(Extracted records)

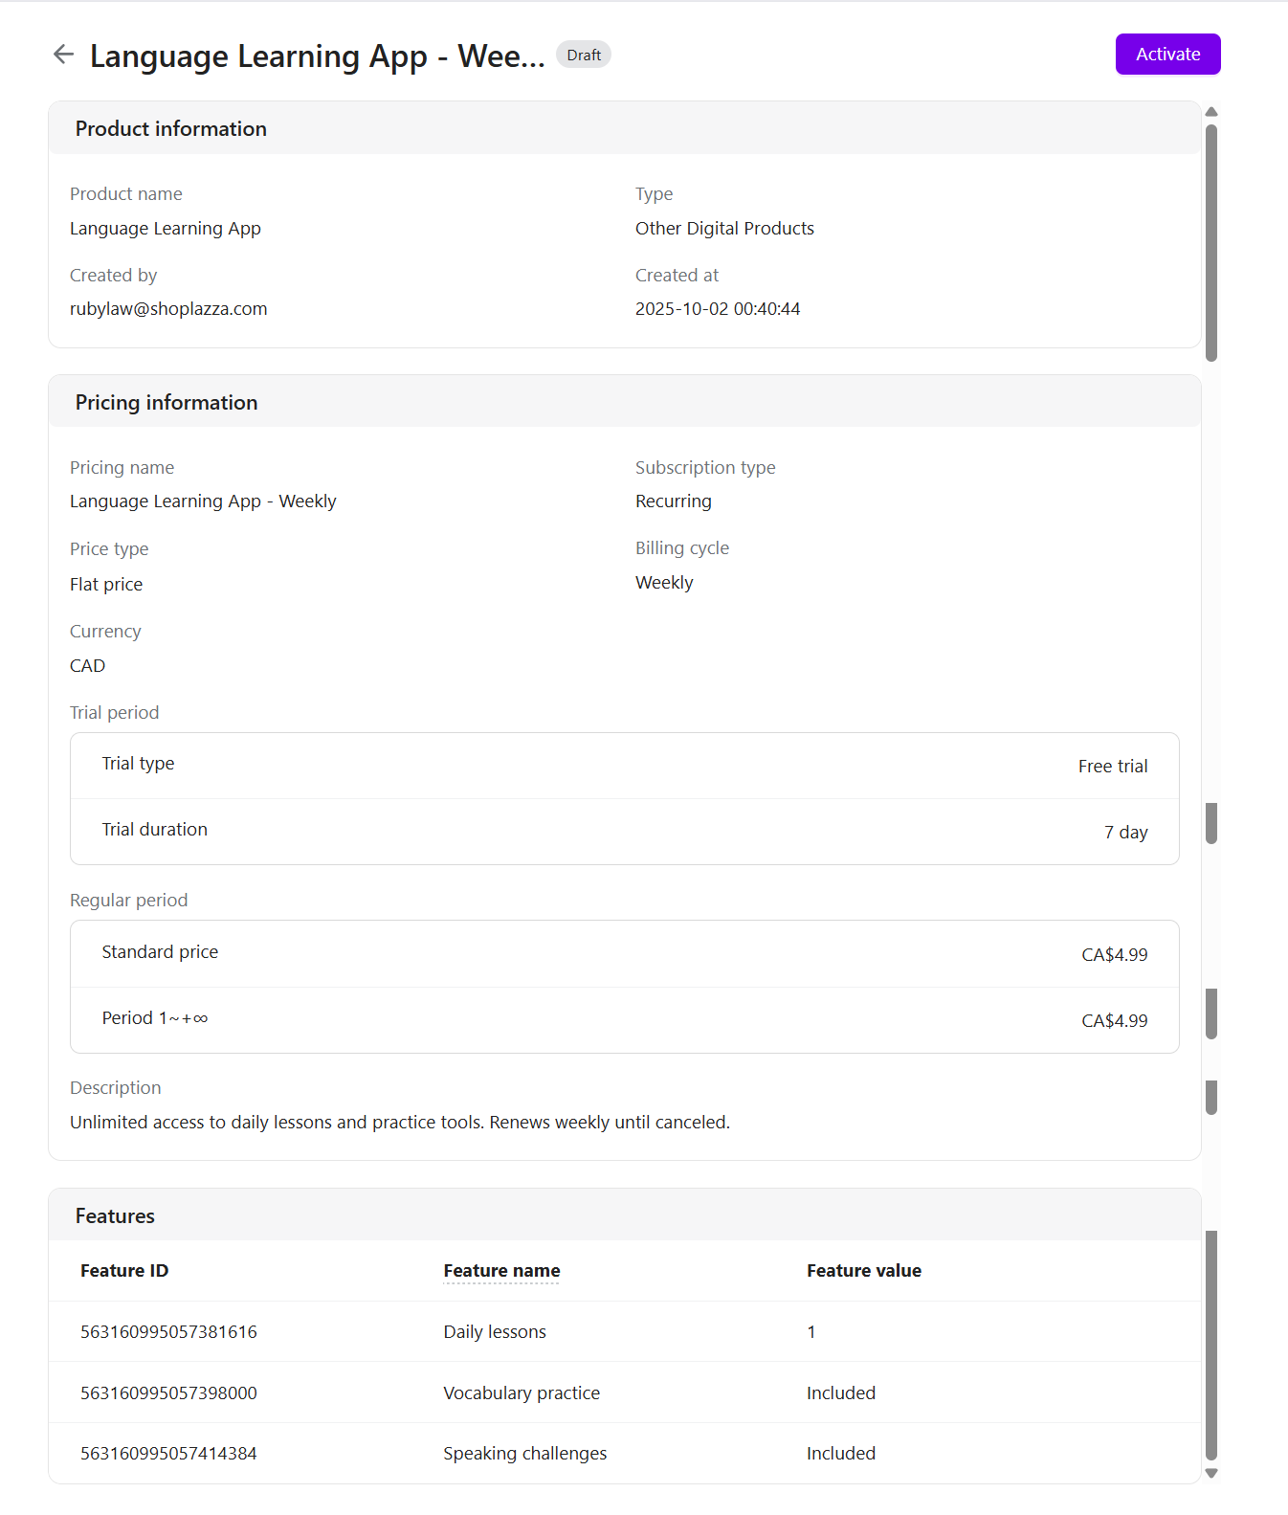
Task: Click the Pricing information section header
Action: (x=167, y=403)
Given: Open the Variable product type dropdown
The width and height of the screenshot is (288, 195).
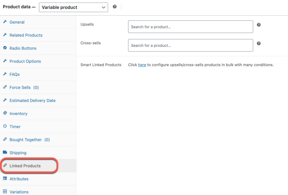Looking at the screenshot, I should coord(73,7).
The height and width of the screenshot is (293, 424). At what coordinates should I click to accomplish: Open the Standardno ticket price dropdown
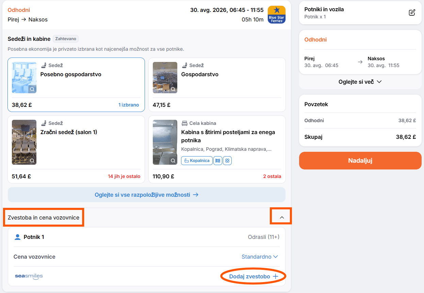click(x=260, y=257)
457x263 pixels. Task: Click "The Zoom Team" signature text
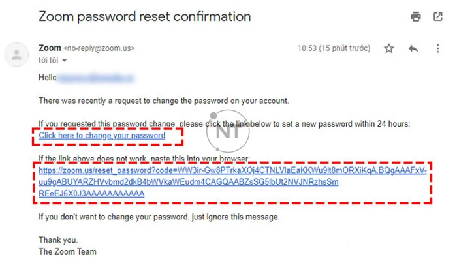tap(67, 251)
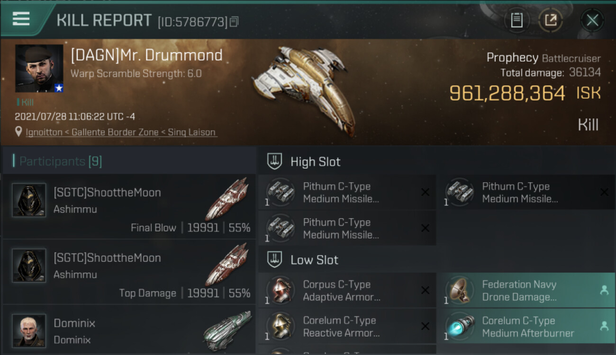Share the kill report externally
This screenshot has height=355, width=616.
click(x=550, y=20)
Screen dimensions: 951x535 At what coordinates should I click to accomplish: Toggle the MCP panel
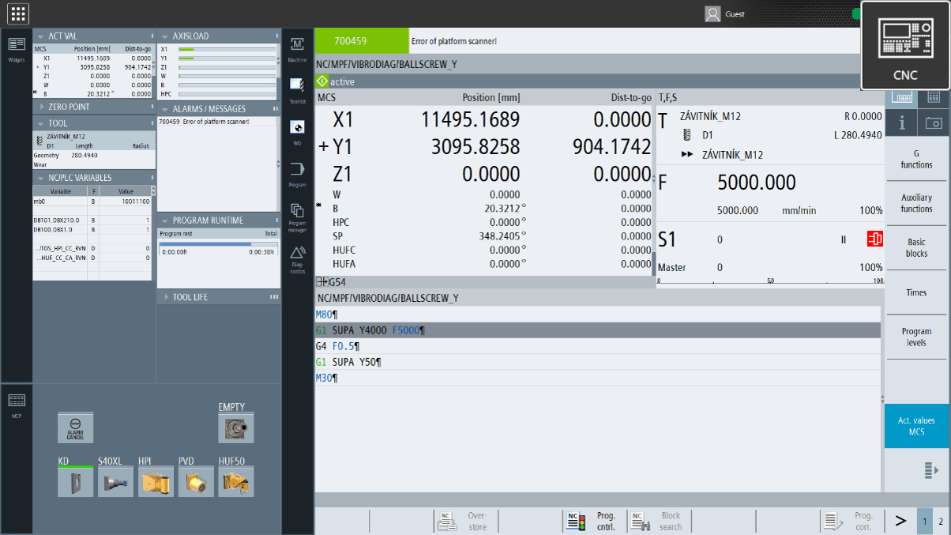(17, 405)
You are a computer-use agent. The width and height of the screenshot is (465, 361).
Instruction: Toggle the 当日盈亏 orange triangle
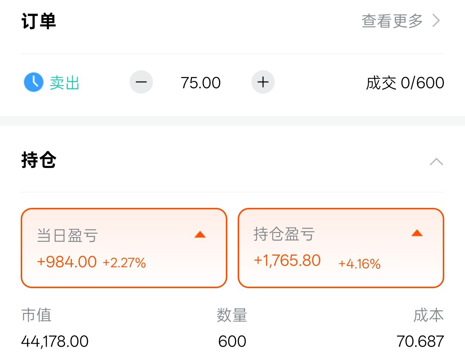(200, 235)
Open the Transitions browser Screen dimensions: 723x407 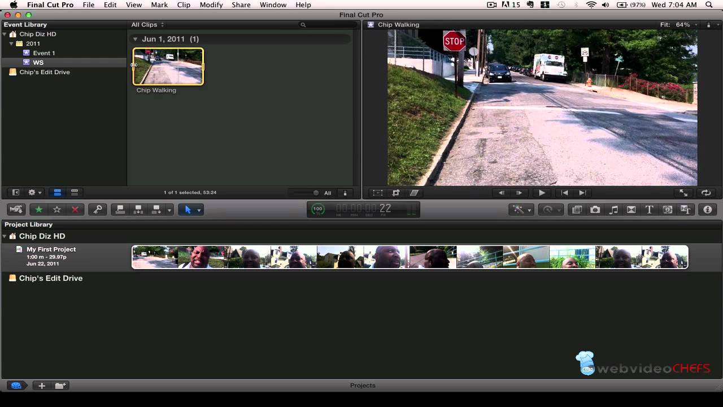tap(631, 210)
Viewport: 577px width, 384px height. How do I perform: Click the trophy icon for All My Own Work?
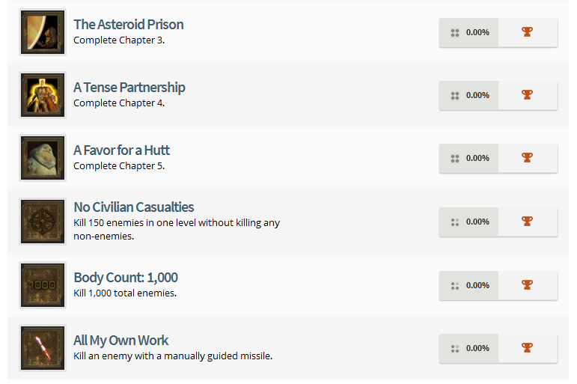click(528, 348)
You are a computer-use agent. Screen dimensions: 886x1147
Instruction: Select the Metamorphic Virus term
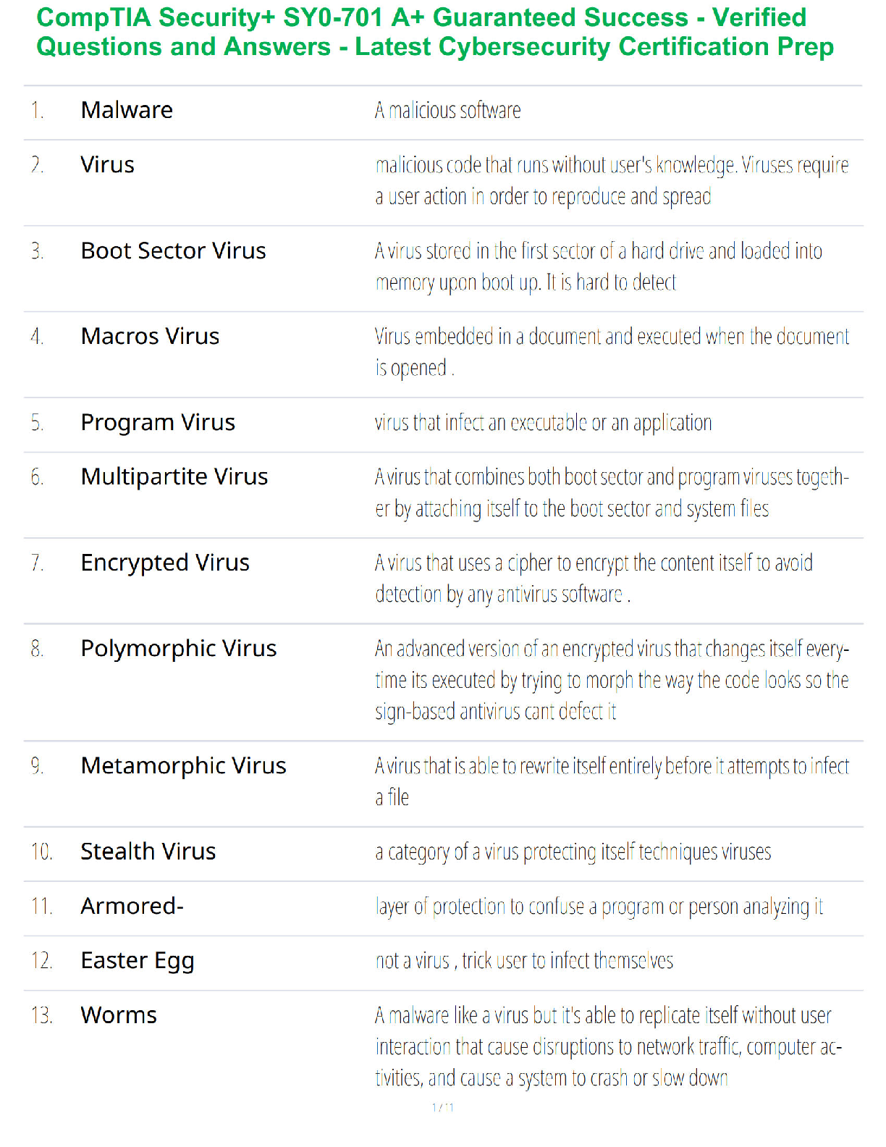[x=183, y=766]
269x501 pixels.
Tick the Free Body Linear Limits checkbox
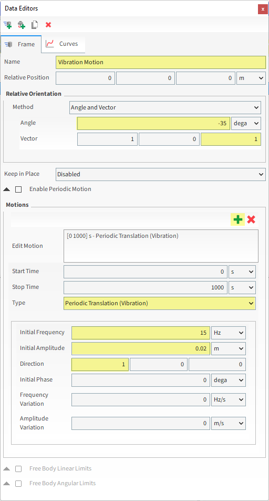[18, 469]
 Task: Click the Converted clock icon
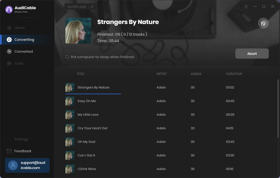click(x=9, y=52)
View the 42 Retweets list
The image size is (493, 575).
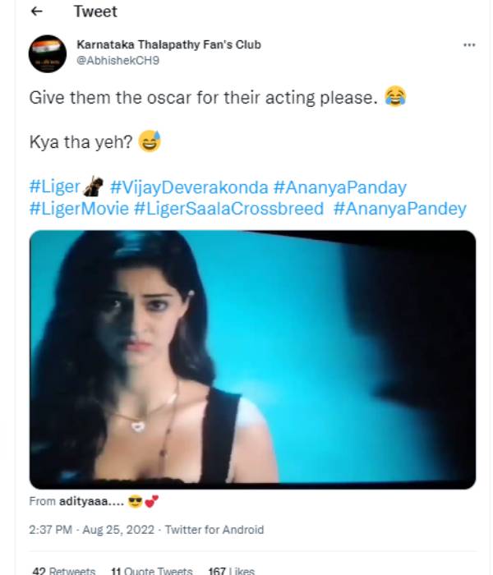tap(63, 570)
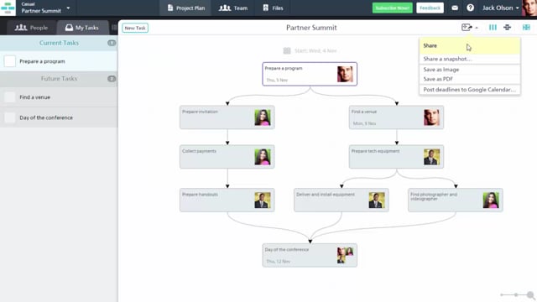Check off Prepare a program task
Image resolution: width=537 pixels, height=302 pixels.
pyautogui.click(x=9, y=61)

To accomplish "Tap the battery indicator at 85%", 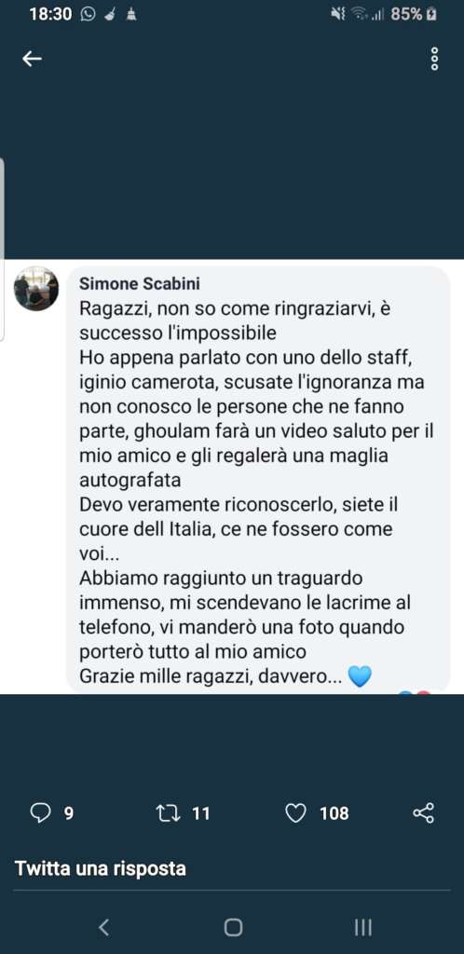I will click(414, 15).
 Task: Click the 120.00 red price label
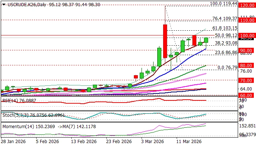pos(246,5)
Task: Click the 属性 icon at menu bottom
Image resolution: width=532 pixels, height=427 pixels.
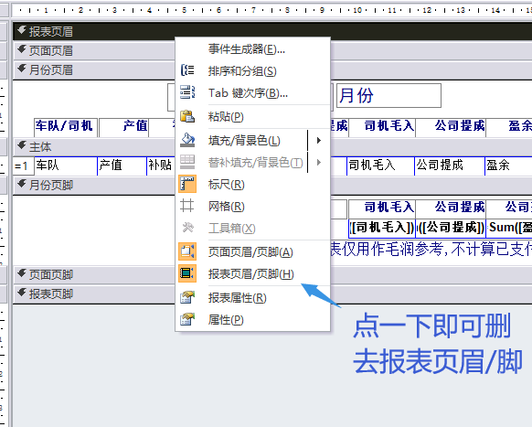Action: pyautogui.click(x=187, y=319)
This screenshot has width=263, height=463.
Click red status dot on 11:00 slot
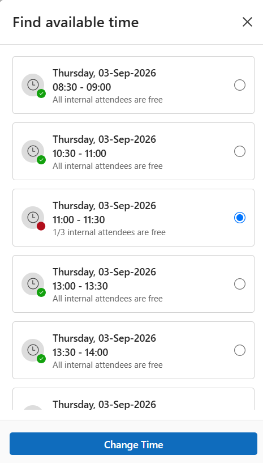click(x=41, y=226)
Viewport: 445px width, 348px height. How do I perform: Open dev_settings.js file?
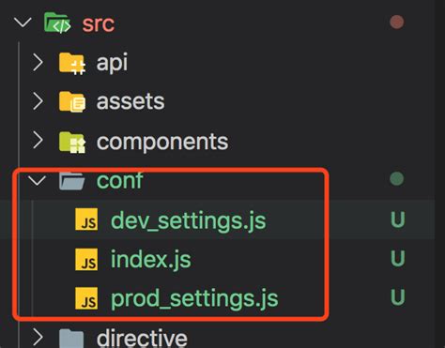pos(189,220)
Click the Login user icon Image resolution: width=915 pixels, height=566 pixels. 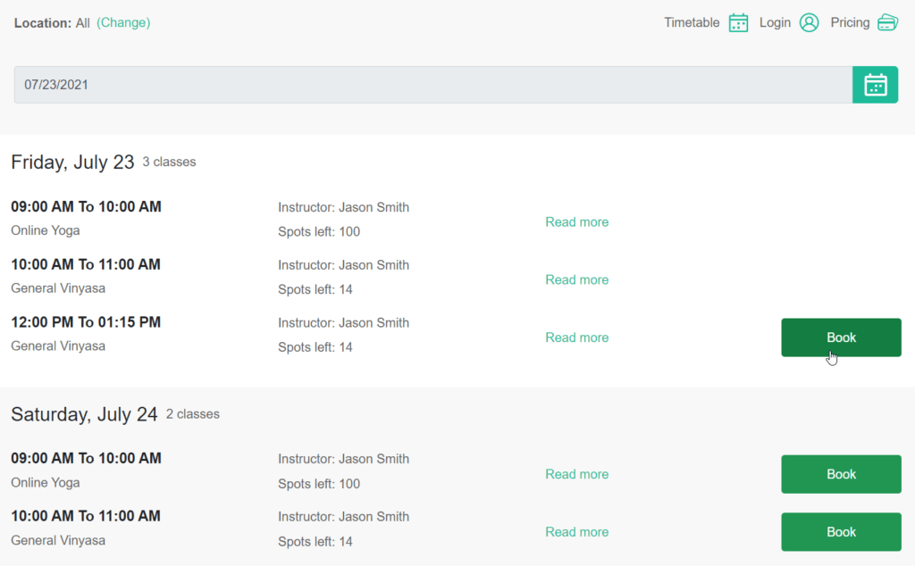coord(810,22)
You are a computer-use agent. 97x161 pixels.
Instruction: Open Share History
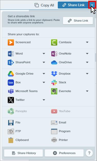coord(23,153)
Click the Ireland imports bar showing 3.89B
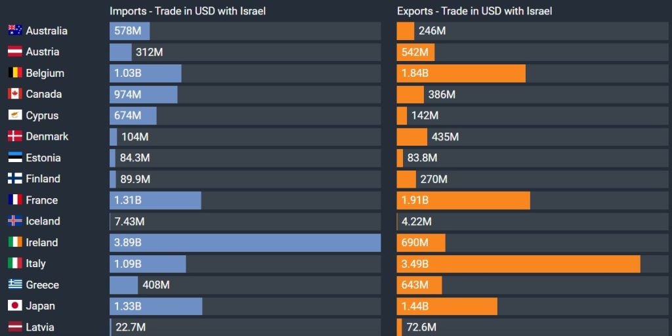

→ Problem details
Nothing outside the stretch above, from the line with "Instruction: Select the" through the line with "View the 42 Retweets list", is set down. Transcribe that stretch exactly, ends included, but not its pictures.

→ Reply
Instruction: Select the Metamorphic Virus term
[x=183, y=766]
269x501 pixels.
Tick the Free Body Linear Limits checkbox
[18, 469]
 Task: Click the Converted clock icon
click(x=9, y=52)
View the 42 Retweets list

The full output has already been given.